These types of learning materials heavily rely on illustrations to achieve various tasks in parallel:
1. Introduce a large amount of unknown terms either in a domain-specific or foreign language,
2. Explain complicated spatial configurations,
3. Provide classifications and descriptions for domain entities, and
4. Pin-point the reader's attention at important features in the illustration.
Therefore, these illustrations are carefully tuned to the above-mentioned communicative functions. Moreover, the illustrations have to be coordinated
with the associated text segments. This is mainly achieved by establishing links between visual and textual elements. In practice, human illustrators
employ a number of techniques: Labels, legends, and figure captions which provide denotations, technical terms, and descriptions for visual elements.

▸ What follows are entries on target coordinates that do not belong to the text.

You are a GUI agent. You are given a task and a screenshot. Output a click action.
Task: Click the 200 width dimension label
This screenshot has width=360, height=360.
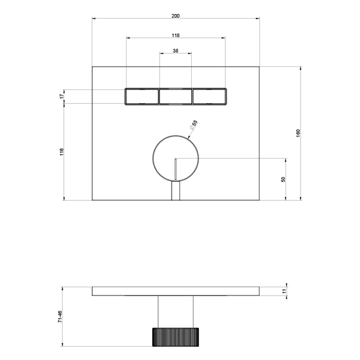pyautogui.click(x=175, y=16)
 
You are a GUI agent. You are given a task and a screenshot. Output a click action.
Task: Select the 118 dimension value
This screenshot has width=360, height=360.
pyautogui.click(x=175, y=35)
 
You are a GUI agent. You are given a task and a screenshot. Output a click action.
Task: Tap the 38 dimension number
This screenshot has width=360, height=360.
pyautogui.click(x=175, y=50)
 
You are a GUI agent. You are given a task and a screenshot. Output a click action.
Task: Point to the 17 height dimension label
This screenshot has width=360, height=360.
pyautogui.click(x=61, y=97)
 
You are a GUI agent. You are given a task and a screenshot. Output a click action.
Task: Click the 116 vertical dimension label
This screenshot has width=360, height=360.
pyautogui.click(x=61, y=152)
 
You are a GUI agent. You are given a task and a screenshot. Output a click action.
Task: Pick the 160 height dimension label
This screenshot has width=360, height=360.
pyautogui.click(x=298, y=133)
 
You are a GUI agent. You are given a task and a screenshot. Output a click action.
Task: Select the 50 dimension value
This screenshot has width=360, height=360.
pyautogui.click(x=283, y=179)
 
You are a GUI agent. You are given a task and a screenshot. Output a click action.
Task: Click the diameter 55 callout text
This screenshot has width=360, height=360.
pyautogui.click(x=193, y=125)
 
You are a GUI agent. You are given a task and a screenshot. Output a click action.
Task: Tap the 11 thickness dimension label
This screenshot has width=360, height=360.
pyautogui.click(x=284, y=291)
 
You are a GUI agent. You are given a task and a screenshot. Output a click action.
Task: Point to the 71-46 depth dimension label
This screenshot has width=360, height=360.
pyautogui.click(x=60, y=317)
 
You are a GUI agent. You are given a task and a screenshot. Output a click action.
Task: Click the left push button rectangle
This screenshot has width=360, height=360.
pyautogui.click(x=141, y=97)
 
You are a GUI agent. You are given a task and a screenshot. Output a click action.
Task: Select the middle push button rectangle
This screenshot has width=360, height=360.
pyautogui.click(x=175, y=97)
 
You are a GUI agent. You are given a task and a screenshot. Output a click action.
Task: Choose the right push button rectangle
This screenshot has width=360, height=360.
pyautogui.click(x=209, y=97)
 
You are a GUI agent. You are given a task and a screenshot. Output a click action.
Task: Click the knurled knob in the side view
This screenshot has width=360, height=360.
pyautogui.click(x=175, y=337)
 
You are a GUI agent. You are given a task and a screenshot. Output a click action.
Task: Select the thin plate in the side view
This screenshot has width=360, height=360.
pyautogui.click(x=175, y=291)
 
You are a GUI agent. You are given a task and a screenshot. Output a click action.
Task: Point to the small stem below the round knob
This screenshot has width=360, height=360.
pyautogui.click(x=175, y=191)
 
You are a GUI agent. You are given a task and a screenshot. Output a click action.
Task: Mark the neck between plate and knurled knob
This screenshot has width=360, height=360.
pyautogui.click(x=175, y=311)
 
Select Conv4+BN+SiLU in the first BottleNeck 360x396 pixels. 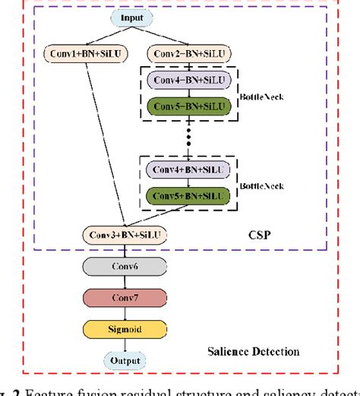point(182,81)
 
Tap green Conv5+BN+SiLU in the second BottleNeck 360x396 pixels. point(182,196)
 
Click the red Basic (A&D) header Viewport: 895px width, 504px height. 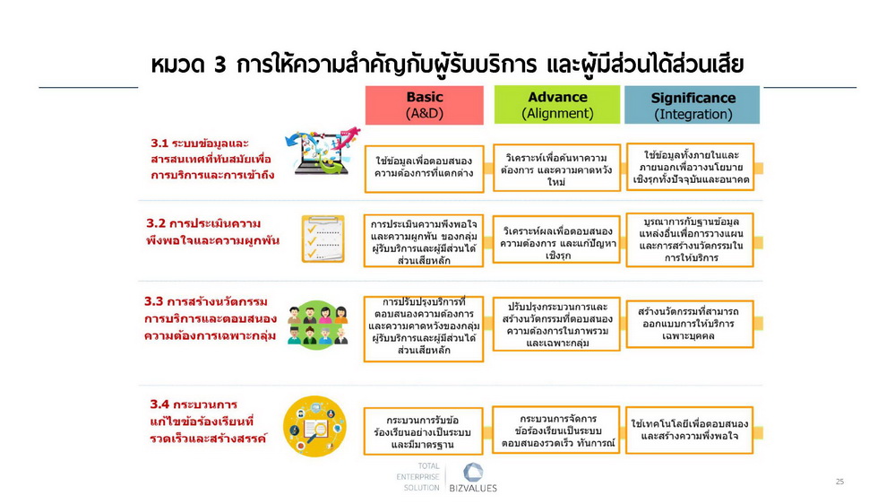pyautogui.click(x=424, y=105)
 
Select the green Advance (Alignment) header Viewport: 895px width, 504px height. pyautogui.click(x=557, y=105)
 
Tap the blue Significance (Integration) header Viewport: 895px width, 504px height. pyautogui.click(x=692, y=105)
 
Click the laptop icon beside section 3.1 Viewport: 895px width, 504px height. pyautogui.click(x=322, y=151)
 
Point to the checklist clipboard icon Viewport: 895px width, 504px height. pyautogui.click(x=323, y=239)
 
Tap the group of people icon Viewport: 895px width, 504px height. pyautogui.click(x=317, y=326)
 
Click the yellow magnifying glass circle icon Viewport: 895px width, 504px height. pyautogui.click(x=314, y=426)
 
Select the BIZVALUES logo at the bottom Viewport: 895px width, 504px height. pyautogui.click(x=473, y=478)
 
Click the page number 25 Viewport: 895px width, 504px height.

An interactive 3D browser is well suited to explore complex spatial configurations (Task 2) and can ease the mental integration of visual and textual
information (Task 1, 3) through a synchronized object selection and highlighting mechanism (Task 4). Moreover, the properties of the visual elements
viewing direction, graphical emphasis techniques) as well as the layout of the visual and textual element can be adjusted according to the user specific
requirements. This scenario raises a challenging dynamic layout problem which has to be solved by automated and real-time layout algorithms.
This talk presents a novel system that integrates 3D information with dynamic textual annotations. It presents real-time layout algorithms for
annotation placement. The demo compares several implemented layout styles with their hand-drawn counterparts in order to demonstrate the flexibility
of the system.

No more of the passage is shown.